A titolo di esempio, i lavoratori a cui vengono applicati questi contratti si trovano con salari ridotti (fino a quasi 8000 euro di retribuzione annua lorda in meno rispetto al CCNL Confcommercio),i ntegrazioni per malattia o infortunio ridotte (al 20-25% contro il 100% del contratto Confcommercio), meno ferie, permessi e scatti di anzianità, indennità ridotte o assenti, orari lunghi senza compensazioni, flessibilità accentuata senza garanzie, carenza o totale assenza di molte forme e strumenti di welfare, come la sanità integrativa e la previdenza complementare.
“A livello generale, il fenomeno del dumping contrattuale mina la produttività, indebolisce il tessuto imprenditoriale e frena la crescita del Paese”, concludono da Confcommercio.
Confronto Italia – Germania – Francia
Il sistema tedesco si basa sul principio della Tarifautonomie (autonomia collettiva), ma la giurisprudenza e la prassi hanno stabilito criteri per identificare le organizzazioni sindacali con effettiva capacità negoziale. Inoltre, esiste un meccanismo di estensione erga omnes dei contratti collettivi, che li rende applicabili a tutti i lavoratori di un settore. Questo riduce lo spazio per la concorrenza al ribasso.
Il sistema francese è ancora più centralizzato: è prevista la validità solo dei contratti firmati da organizzazioni che rappresentano una quota significativa dei lavoratori, sotto controllo ministeriale. La rappresentatività delle organizzazioni sindacali viene misurata a livello nazionale sulla base di criteri legali (voti elettorali, iscritti, indipendenza). Per firmare un contratto collettivo valido, i sindacati firmatari devono rappresentare più del 50% dei voti espressi a favore dei sindacati rappresentativi in azienda. Se si raggiunge solo il 30%, i sindacati firmatari possono indire un referendum tra i dipendenti per convalidare l’accordo. I CCNL stipulati dalle organizzazioni rappresentative possono essere resi obbligatori per tutto il settore tramite un decreto ministeriale, garantendo standard minimi uniformi.

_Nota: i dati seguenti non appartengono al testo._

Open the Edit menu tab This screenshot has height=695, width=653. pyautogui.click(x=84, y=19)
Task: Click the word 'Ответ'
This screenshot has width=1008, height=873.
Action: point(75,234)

Il sistema italiano, al contrario, sconta l’assenza di un meccanismo per la misurazione della rappresentatività e di una procedura di efficacia generalizzata dei contratti che vada oltre l’interpretazione giurisprudenziale dell’art. 36 della Costituzione. Questo vuoto normativo permette a soggetti con rappresentatività dubbia o limitata di stipulare contratti pirata che, offrendo tutele inferiori, diventano uno strumento di concorrenza sleale basata sulla riduzione del costo del lavoro, un fenomeno che i sistemi francese e tedesco hanno saputo arginare con maggior successo.

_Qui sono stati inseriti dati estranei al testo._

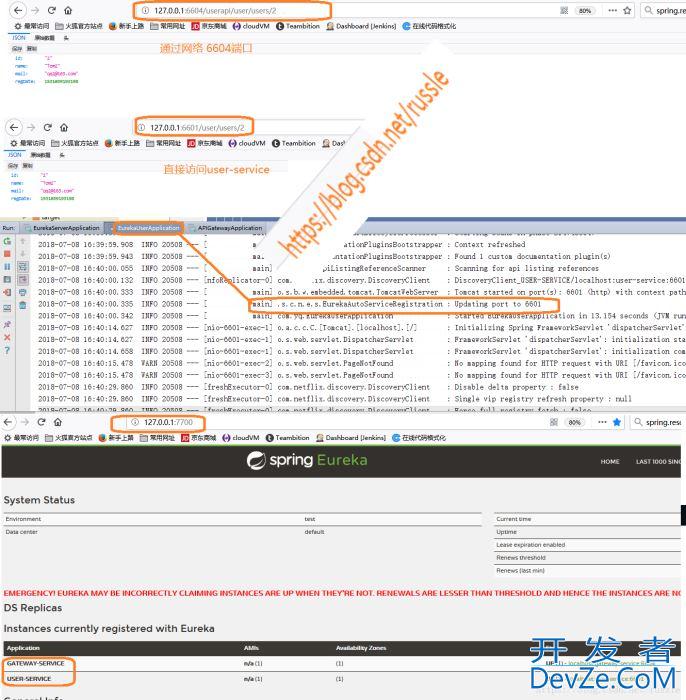The height and width of the screenshot is (700, 686).
Task: Switch to the APIGatewayApplication run tab
Action: [x=226, y=228]

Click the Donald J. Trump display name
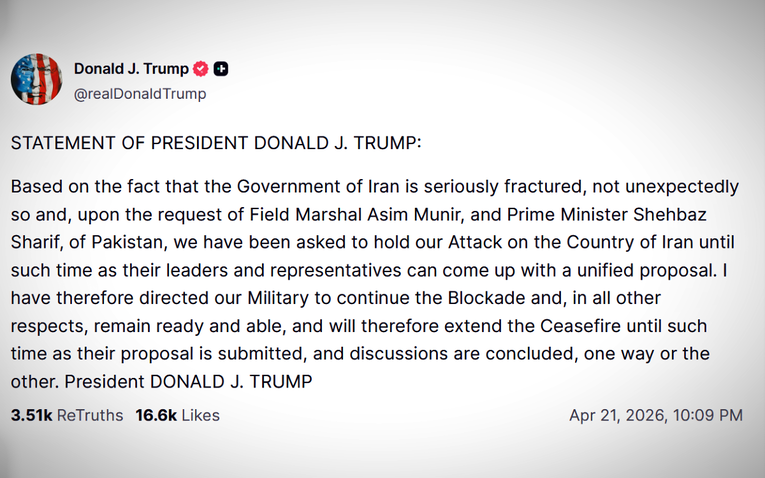pos(130,69)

Le proposte di Confcommercio
Il dumping contrattuale è una patologia che richiede interventi strutturali. Le proposte di Confcommercio sono le seguenti: rafforzare il criterio del CCNL “più protettivo” per la valutazione dell’equivalenza contrattuale, istituire un sistema auto-definito dalle parti per la misurazione della rappresentatività sindacale e datoriale, delimitare e riconoscere i perimetri contrattuali attraverso un dialogo strutturato, potenziare gli strumenti di vigilanza e monitoraggio con un indice di qualità contrattuale, rendere obbligatoria l’indicazione del Codice Unico Alfanumerico del CCNL nel contratto individuale di lavoro e garantirne l’interoperabilità in tutte le banche dati pubbliche. Inoltre l’associazione di categoria propone il rafforzamento della bilateralità come strumento di certificazione della qualità contrattuale.